_Work instructions_:
Reproduce verbatim the lines of the records that run from the line containing "Click 开始 to set up the kiosk" down to the line containing "Looking at the screenshot, I should [x=1102, y=22].", both included, and nothing else.

— Start Listed records —

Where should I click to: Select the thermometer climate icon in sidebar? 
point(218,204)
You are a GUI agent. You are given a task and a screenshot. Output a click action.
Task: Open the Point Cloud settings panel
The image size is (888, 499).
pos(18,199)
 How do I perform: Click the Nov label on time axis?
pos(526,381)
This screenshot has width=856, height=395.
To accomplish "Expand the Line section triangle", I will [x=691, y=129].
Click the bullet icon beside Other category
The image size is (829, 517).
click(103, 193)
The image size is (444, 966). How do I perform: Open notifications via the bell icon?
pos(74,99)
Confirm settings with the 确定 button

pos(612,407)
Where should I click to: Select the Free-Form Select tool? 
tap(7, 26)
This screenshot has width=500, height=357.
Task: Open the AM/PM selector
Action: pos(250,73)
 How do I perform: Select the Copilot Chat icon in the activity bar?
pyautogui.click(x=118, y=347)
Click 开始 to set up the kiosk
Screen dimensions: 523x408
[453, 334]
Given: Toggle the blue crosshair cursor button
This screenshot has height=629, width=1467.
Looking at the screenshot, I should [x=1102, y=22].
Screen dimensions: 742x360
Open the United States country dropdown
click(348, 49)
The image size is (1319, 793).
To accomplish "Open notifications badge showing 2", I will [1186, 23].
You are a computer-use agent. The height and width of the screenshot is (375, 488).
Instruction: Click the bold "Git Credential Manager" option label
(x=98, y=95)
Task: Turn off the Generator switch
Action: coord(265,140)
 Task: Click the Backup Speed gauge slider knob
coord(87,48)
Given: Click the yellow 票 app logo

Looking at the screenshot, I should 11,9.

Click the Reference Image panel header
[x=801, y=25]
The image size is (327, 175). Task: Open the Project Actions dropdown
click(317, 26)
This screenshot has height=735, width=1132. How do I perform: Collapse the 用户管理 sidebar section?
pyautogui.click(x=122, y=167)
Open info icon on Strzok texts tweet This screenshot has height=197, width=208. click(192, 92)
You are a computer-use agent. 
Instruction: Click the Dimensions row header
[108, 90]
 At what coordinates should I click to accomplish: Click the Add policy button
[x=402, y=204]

— End Listed records —

_Answer below_:
Click 开始 to set up the kiosk
Screen dimensions: 523x408
[453, 334]
Given: Toggle the blue crosshair cursor button
This screenshot has height=629, width=1467.
Looking at the screenshot, I should [x=1102, y=22].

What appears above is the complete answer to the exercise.